🎙️ Unscripted Small Business · Founder Roundup

Can Doing Good Be Good Business?

Four founders on purpose, service, and whether generosity actually pays.

“Doing good” and “doing business” get talked about like they live on opposite sides of the ledger — one costs you, the other pays you. But the founders we’ve hosted on the Unscripted Small Business Podcast keep telling a different story. For them, service and purpose aren’t a tax on the business; they’re the thing that builds reputation, loyalty, meaning, and momentum.

Four founders answered the same underlying question from very different chairs — a charity builder, a marketing strategist, a roofing CMO, and an accessibility consultant. Click any name to listen to that conversation.

The Question: Can Doing Good Be Good Business?

Luke Mickelson — Founder, Sleep in Heavenly Peace

“I believe true joy comes when you stop thinking about yourself and you start thinking about someone else. Your problems don’t go away — but when you look at them after you do service, they shrink into something you can deal with.”

Luke was 35, successful, and quietly restless when he learned children in his own small Idaho town were sleeping on the floor. He built a bunk bed, delivered it, and started Sleep in Heavenly Peace. The turning point was Haley, a six-year-old who had never slept on a bed — only the backseat of her mom’s car; when the bed went up, she hugged it and kissed it.
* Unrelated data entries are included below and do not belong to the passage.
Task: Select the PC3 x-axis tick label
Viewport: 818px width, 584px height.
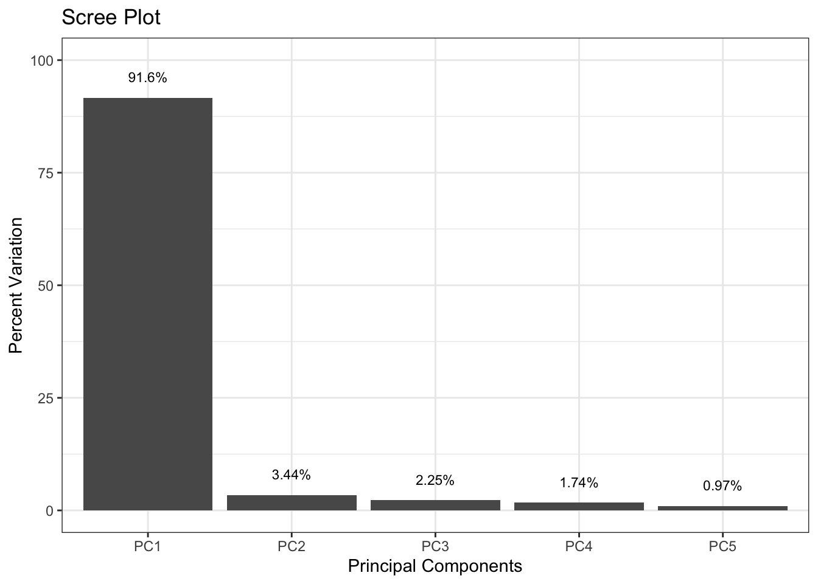Action: 435,546
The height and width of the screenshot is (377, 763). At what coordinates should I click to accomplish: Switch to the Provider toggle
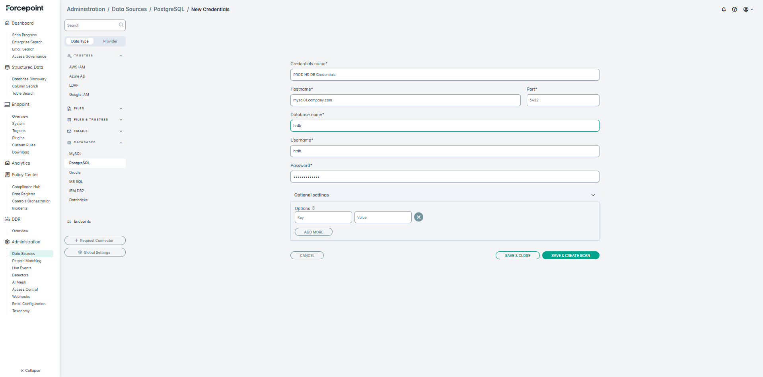pyautogui.click(x=110, y=41)
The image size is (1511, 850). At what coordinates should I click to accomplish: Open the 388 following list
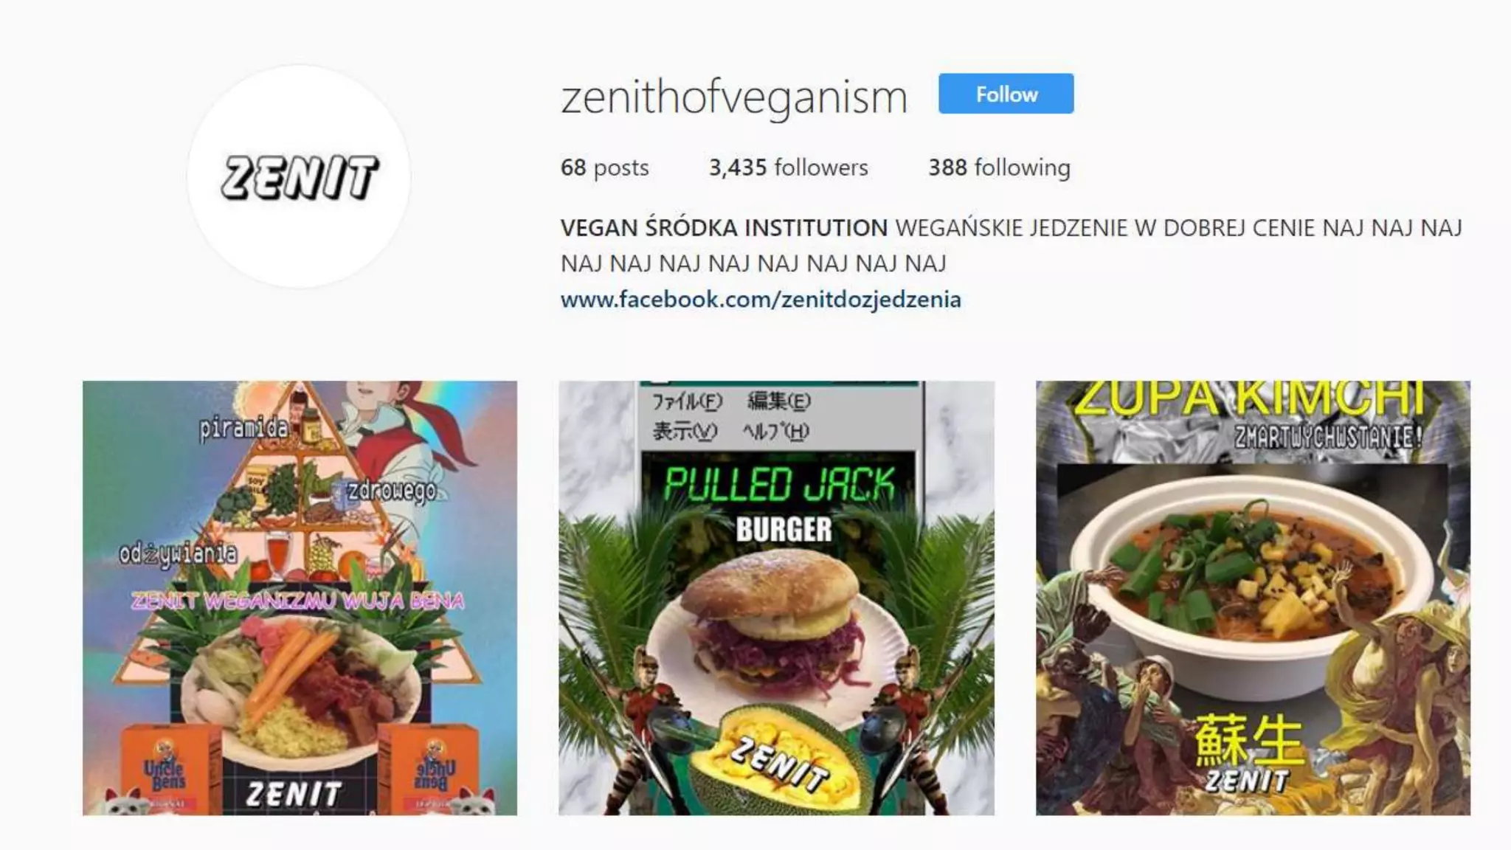(999, 167)
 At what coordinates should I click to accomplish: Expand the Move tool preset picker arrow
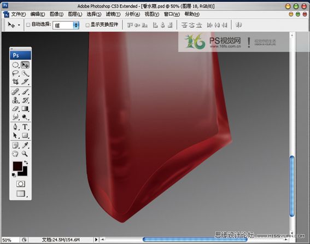point(19,25)
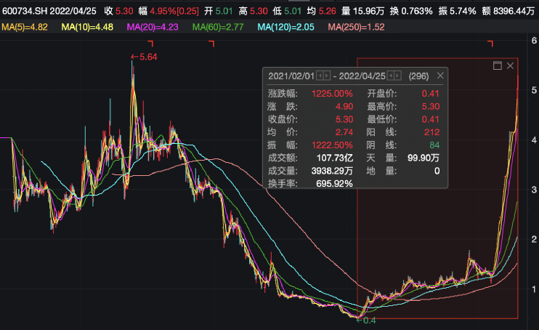
Task: Click the middle red corner marker at chart top
Action: [212, 44]
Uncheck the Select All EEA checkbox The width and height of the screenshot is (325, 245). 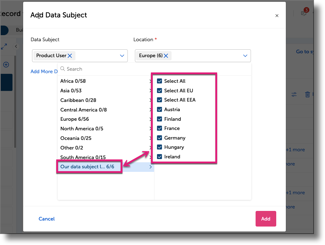[159, 100]
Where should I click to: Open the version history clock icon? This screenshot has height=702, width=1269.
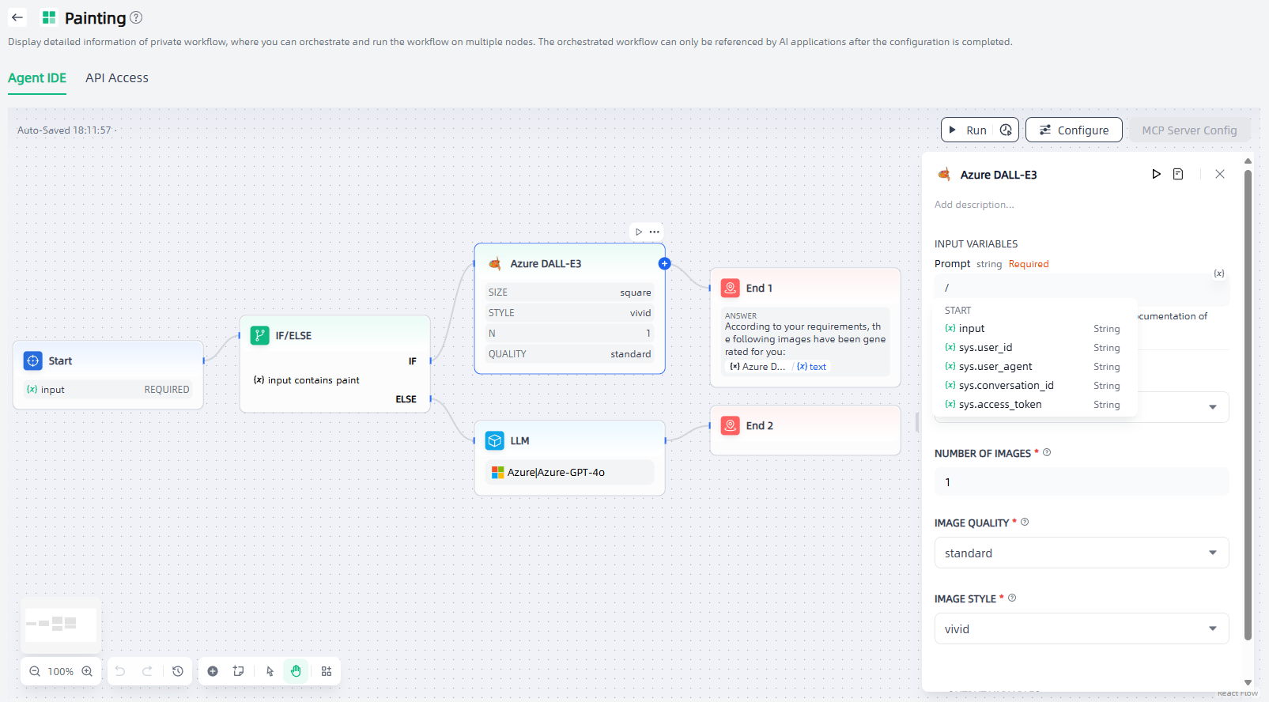point(178,671)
Service, Luke says, reframes your own struggles: “You might not change the world, but you’re going to change someone’s world.” And he insists it isn’t about being special: “I’m just a farm kid from Idaho. I’m nobody special… he got up off the couch. Anybody can do that.”
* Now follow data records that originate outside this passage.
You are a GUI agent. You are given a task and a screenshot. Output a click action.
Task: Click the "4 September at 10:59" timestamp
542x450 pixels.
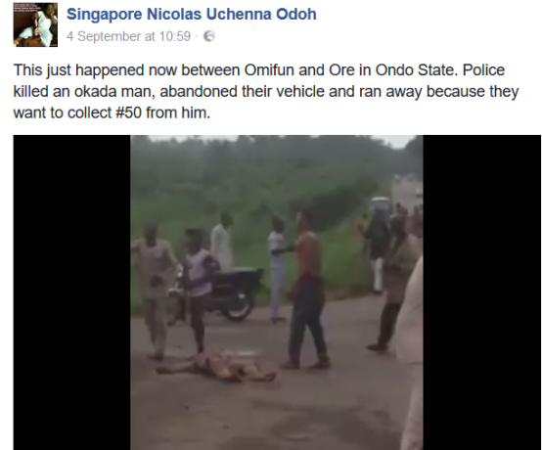(128, 36)
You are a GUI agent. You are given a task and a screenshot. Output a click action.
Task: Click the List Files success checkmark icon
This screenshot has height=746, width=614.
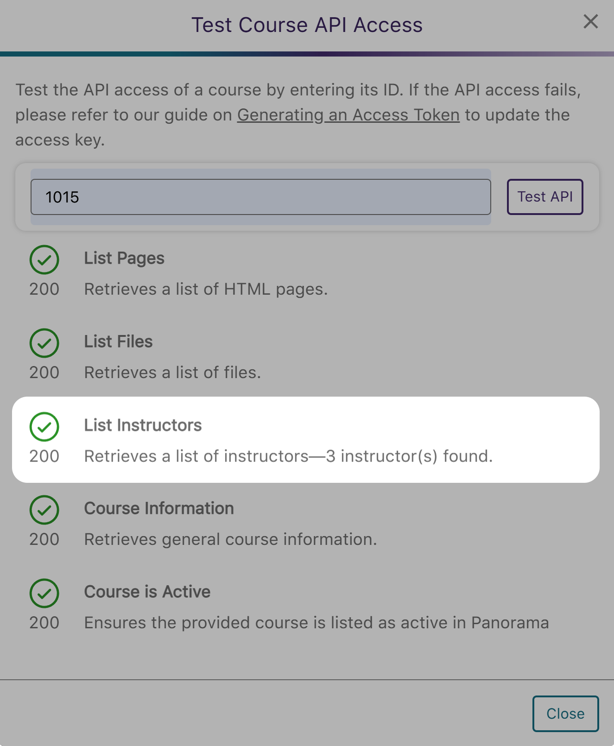pyautogui.click(x=44, y=343)

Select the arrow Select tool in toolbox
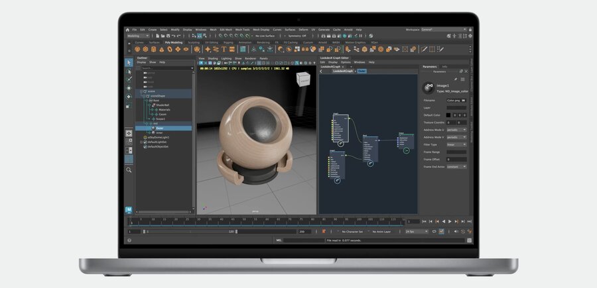click(129, 63)

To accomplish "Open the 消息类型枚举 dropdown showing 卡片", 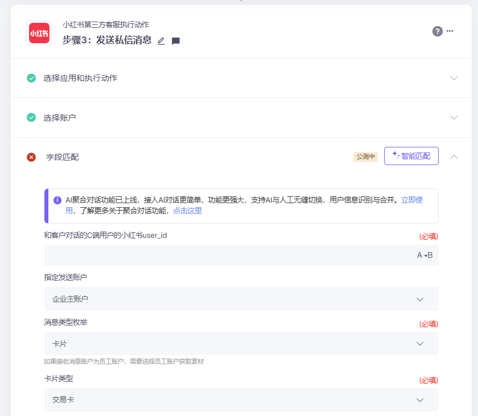I will point(241,344).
Bruce Ashford — The Ashford Agency

Bruce Ashford helps nonprofit and small-business CEOs who have a high-value mission but struggle to grow. He maps nonprofits onto the same six operational components as any business, and pushes back on the idea that social good requires a particular legal structure: “You don’t have to be a nonprofit to do good in the world.” The real dividing line, he says, isn’t financial — it’s the “praetorian guard” of government regulation that surrounds a nonprofit the moment you incorporate. Plenty of mission-driven businesses do genuine good without it, and declaring that purpose through a crisp, memorable mission statement — 25 to 30 words, no jargon — can become a powerful differentiator in your marketing.

Matt Tyner — CMO, Bone Dry Roofing

“If you serve well, everything else is go.”
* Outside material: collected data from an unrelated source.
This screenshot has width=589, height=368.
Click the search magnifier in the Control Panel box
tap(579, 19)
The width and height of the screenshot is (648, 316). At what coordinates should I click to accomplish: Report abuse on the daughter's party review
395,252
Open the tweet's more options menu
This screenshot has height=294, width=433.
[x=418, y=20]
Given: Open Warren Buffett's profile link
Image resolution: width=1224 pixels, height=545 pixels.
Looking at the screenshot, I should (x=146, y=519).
Matt is CMO of Bone Dry Roofing, one of the largest family-owned residential roofers in the country, and he treats reputation as the real commodity — earned, not bought. Marketing makes a promise; operations has to keep it, and if those two functions aren’t walking hand in hand through the entire customer journey, the spend is wasted. Bone Dry’s mission centers on consistently delivering “the Bone Dry Experience” to internal team members and external customers alike. That’s why the company keeps a full-time community engagement manager, donates veteran roofs on Veterans Day, and shows up at parades and Little League fields. For Matt, service isn’t a tactic bolted onto marketing — it’s the foundation everything else stands on.

Rebecca Prejean — Accessibility & inclusion consultant

Rebecca Prejean builds accessible corporate training so neurodivergent employees can actually process what companies are teaching them. The mission is personal — her son Ethan, born with autism and hydrocephalus, defied every prognosis, and the people she fought for at home turned out to be the same people sitting in her training rooms at work. Her encouragement is that change doesn’t require a title or a campaign: “Just advocating in your own space can create a lot of change without even realizing it — and it helps the people that come behind you.” And accessibility isn’t niche charity, she argues — it’s universal design: “At one point or another in our lives, we will all need bigger font… you need to think about it even if you’re not thinking for neurodivergent people.”

The Common Thread

None of these four framed generosity as a sacrifice they hoped would someday pay off. They treated service as the work itself — the bed delivered, the mission written plainly, the promise kept, the room made accessible — and reputation, loyalty, and meaning followed as a natural consequence. Doing good, in their telling, isn’t separate from building a business. It’s how the business earns the trust that everything else depends on.